Dienstag, 25. September 2012

Stinkefinger zeigen

Ich weiß nicht, wer das war, der von der Deutschen Bank. Zynisch, zynischer, am zynischsten, würde ich ihn beurteilen. Schön, wenn man sich hinter Steuermilliarden verstecken und mit dem harmlosesten Gesichtsausdruck Haltet den Dieb schreien kann.

Heute Morgen im Fernsehen.

Oh nein, eine Bankenkrise? Was ist denn das? Die ist doch schon lange vorbei! Nein, Banken müssten überhaupt nicht zerschlagen werden und die Wirtschaft wollte doch nicht wollen - vor allem nicht die mittelständische Exportindustrie - dass normale Bankgeschäfte vom Investmenbanking getrennt werden würden. Nee, als Bank, wo kämen wir denn da hin. (so ähnlich sprach er)

Ob er vielleicht die Realwirtschaft mit den Spekulanten verwechselt hat? 

Also ich kann mich nicht daran erinnern, als ich bei der Landesbank BaWü in der Leasingabteilung gearbeitet hatte, dass die mittelständische Industrie Finanzprodukte haben wollte, sprich Spekulationsprodukte. Die wollten Kredite oder Leasingverträge. Ganz stinknormal. Geld, mit dem sie investieren/modernisieren konnten. Die haben nicht spekuliert und die waren Mittelstand.
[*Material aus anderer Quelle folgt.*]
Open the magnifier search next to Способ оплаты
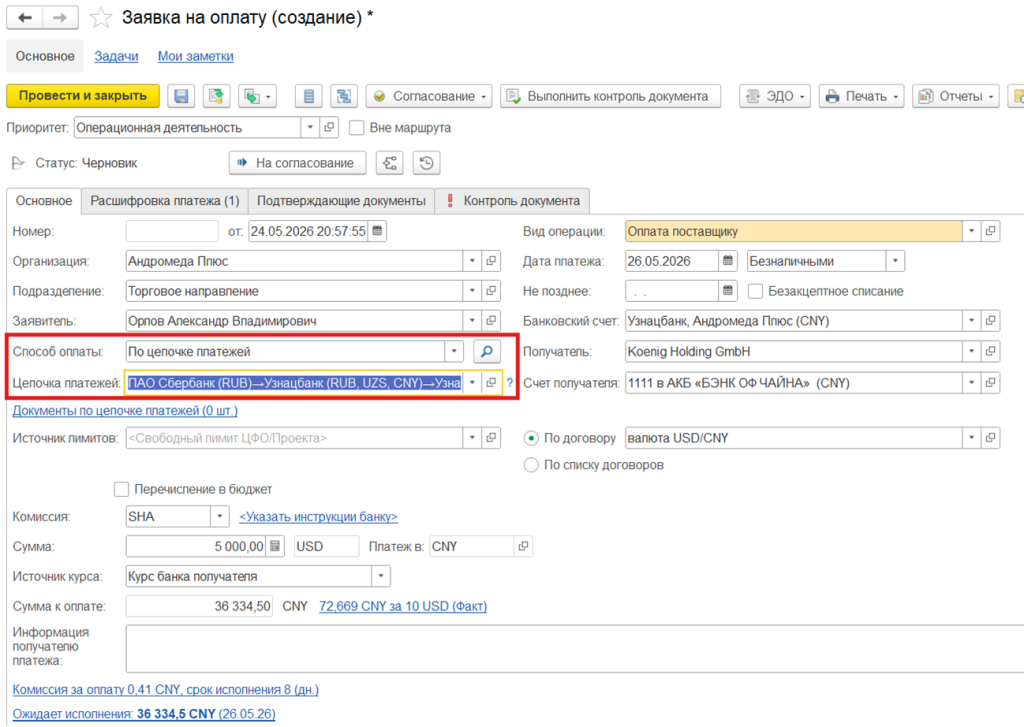 tap(487, 351)
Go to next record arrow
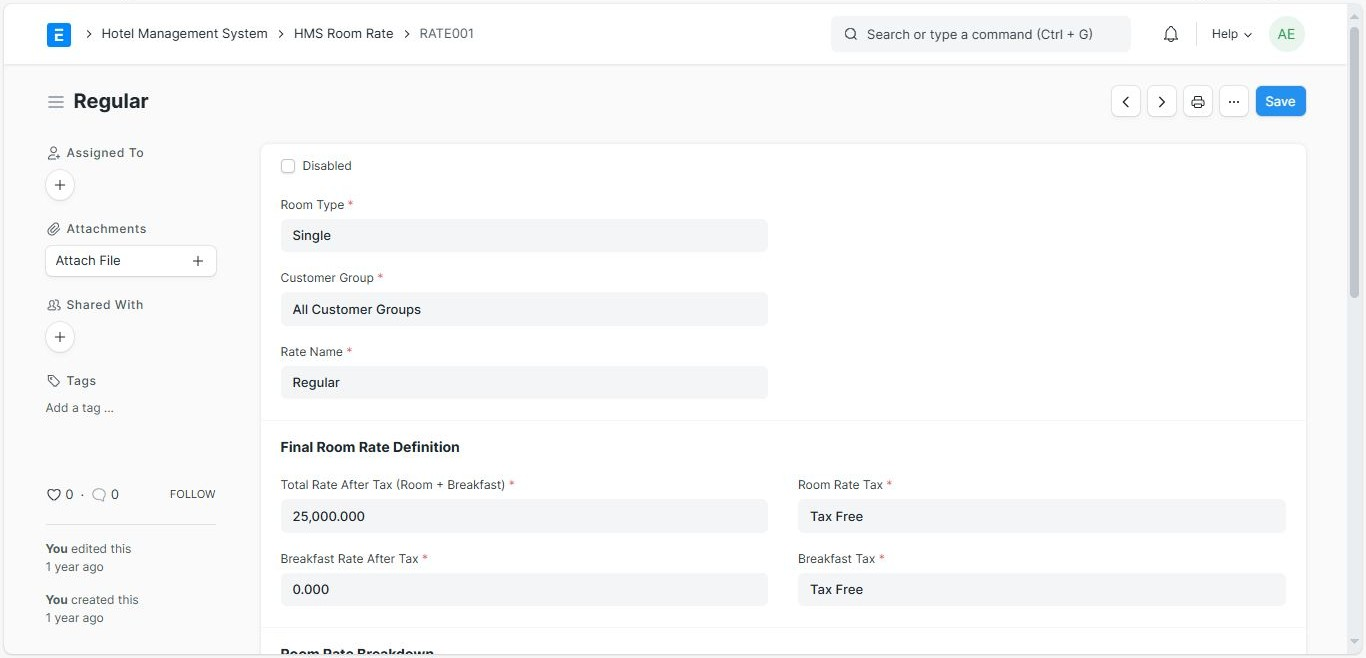Image resolution: width=1366 pixels, height=658 pixels. click(1162, 102)
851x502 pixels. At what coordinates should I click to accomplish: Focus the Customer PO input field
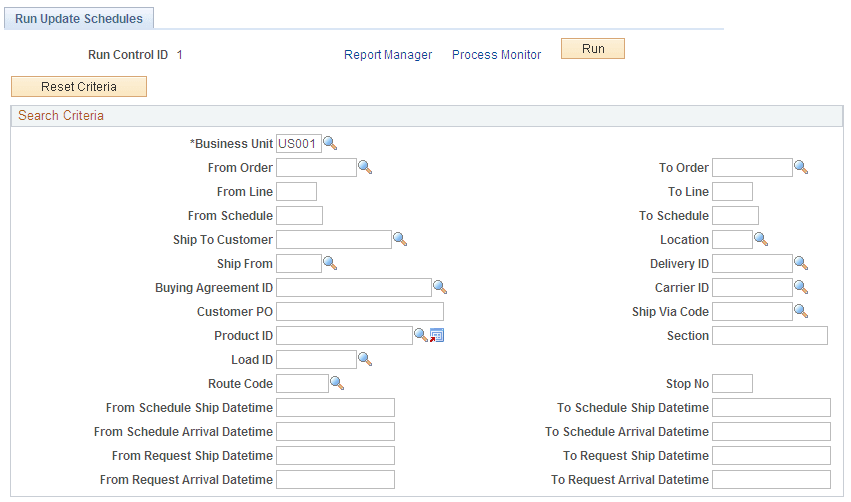tap(360, 312)
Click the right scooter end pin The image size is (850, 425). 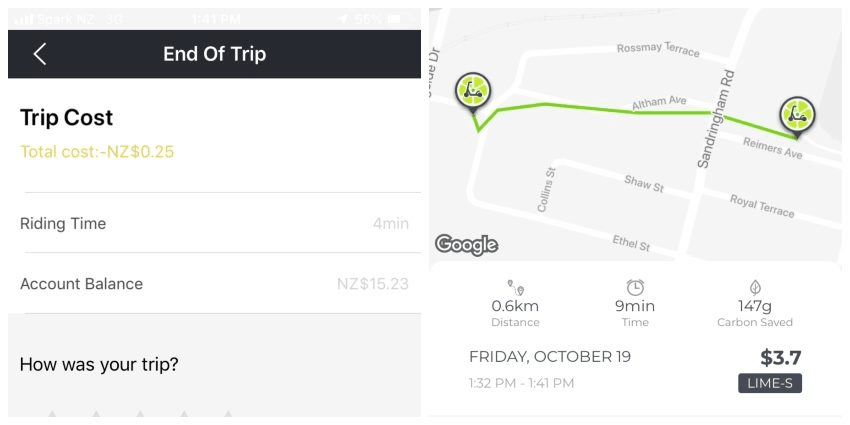click(797, 115)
Also, von denen kann das Individuum der Deutschen Bank nicht gesprochen haben.

Traurig-lustig wird es dann, als er davon sprach, dass es überhaupt keine Rezession mehr gäbe, alles würde wieder prima laufen. 
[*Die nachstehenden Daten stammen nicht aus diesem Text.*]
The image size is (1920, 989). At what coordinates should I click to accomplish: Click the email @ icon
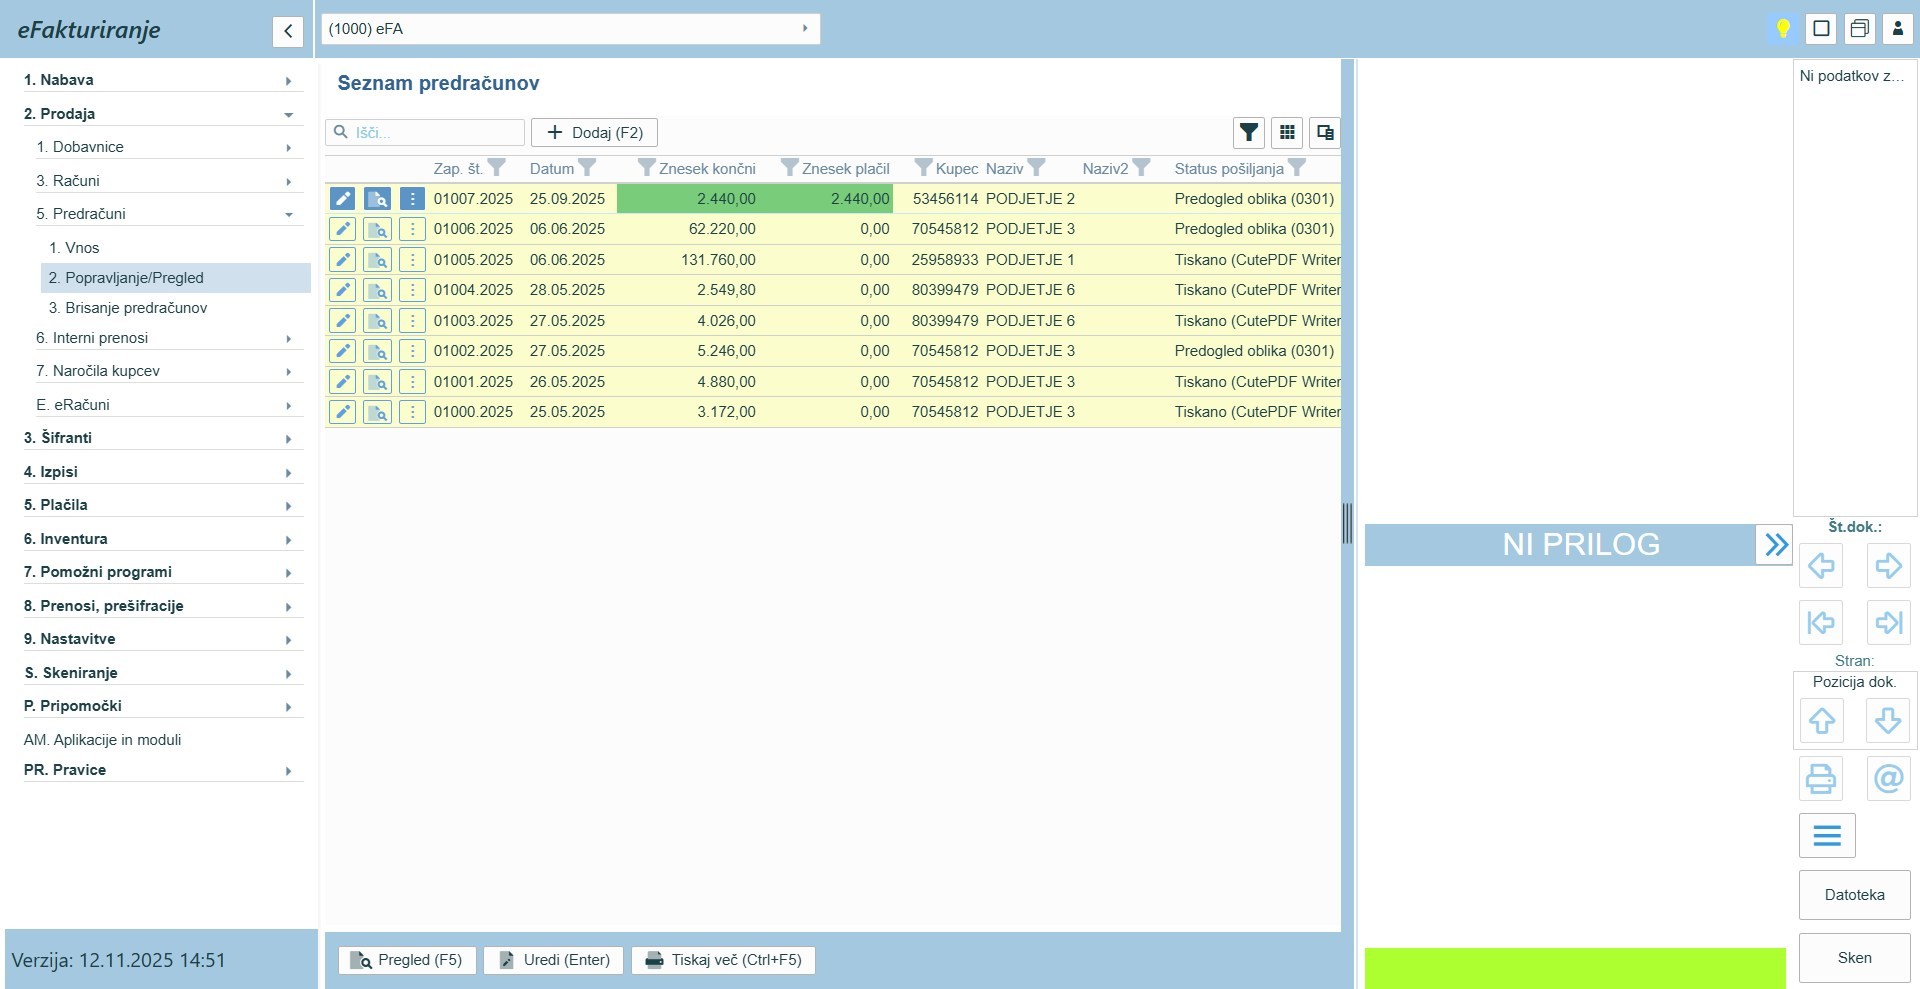point(1888,778)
Wovon spricht der Kerl eigentlich? Sicherlich von Spekulationsprodukten. Richtige Produkte, durch Arbeit hergestellt, die kann er nicht meinen, die befinden sich gerade im Absatzsinkflug.

Noch traurig-lustiger wird es, wenn dieses Subjekt der Deutschen Bank davon spricht, dass es überhaupt keine Bankenkrise mehr gäbe, nur noch eine Staatsschuldenkrise, die - man höre und staune - die Banken beeinträchtigen würde.

Die Staaten, vor allem die an der südlichen, europäischen Peripherie müssten ihre Hausaufgaben machen! Oh, ich liebe es, wenn so gelogen wird, dass sich die Balken biegen und man nicht weiß, ob man eine Bombe nehmen oder doch lieber erhaben über solch einen Mist stehen sollte. Ich kam mir wie ein Muslim vor, der sich über dieses doofe Video aufregte. Dem hätte ich immerzu geraten, über den Dingen zu stehen. Ich merke, so einfach ist das alles gar nicht.

Also das ist wirklich ein Kunststück der Verdrehung der Tatsachen: Gerettet werden von den europäischen Steuerzahlern. Schmott einsackend von jedermann, nur damit man nicht Pleite geht, weil man sich verspekuliert hat und hinterher die Hand beißen, die einen gefüttert hat.

Und nicht nur beißen ... vorher wird die Person, die diese Hand besitzt, in die man kräftig hineinbeißt, noch dafür verantwortlich gemacht, dass sie einen gefüttert hat.

Da fällt mir eine schöne Geschichte ein, die mal bei STAR TREK Voyager erzählt wurde:

Frosch und Scorpion stehen am Flussufer. Beide wollen hinüber. Der Scorpion fragt den Frosch, ob er ihm nicht auf seinem Rücken mit hinübernehmen könnte. Der Frosch meint darauf, dass er das nicht risikieren könne, da der Scorpion doch einen Giftstachel hätte und er Angst hätte, dass er gestochen werden würde. Der Scorpion beruhigt den Frosch, in dem er ihm vorhielt, dass er, der Scorpion, doch nichts davon hätte, wenn er das täte, weil sie dann alle beiden in den Fluten umkämen. Der Frosch glaubte dem Scorpion, weil er die Argumentation für schlüssig hielt und lässt den Scorpion auf seinen Rücken. Als sie in der Flussmitte sind, sticht der Scorpion den Frosch. Erstaunt fragt der Frosch den Scorpion: "Warum hast du das gemacht? Wir müssen doch jetzt beide sterben?"

Ich bin ein Skorpion, es ist meine Natur, ich kann nicht anders…

Die Moderatorin war dann doch etwas erschüttert von dem Bekenntnis der Deutschen Bank und meinte: Sie sind also unschuldig. Süffisant setzte sie sinngemäß hinzu, dass gar nichts anderes zu erwarten gewesen wäre.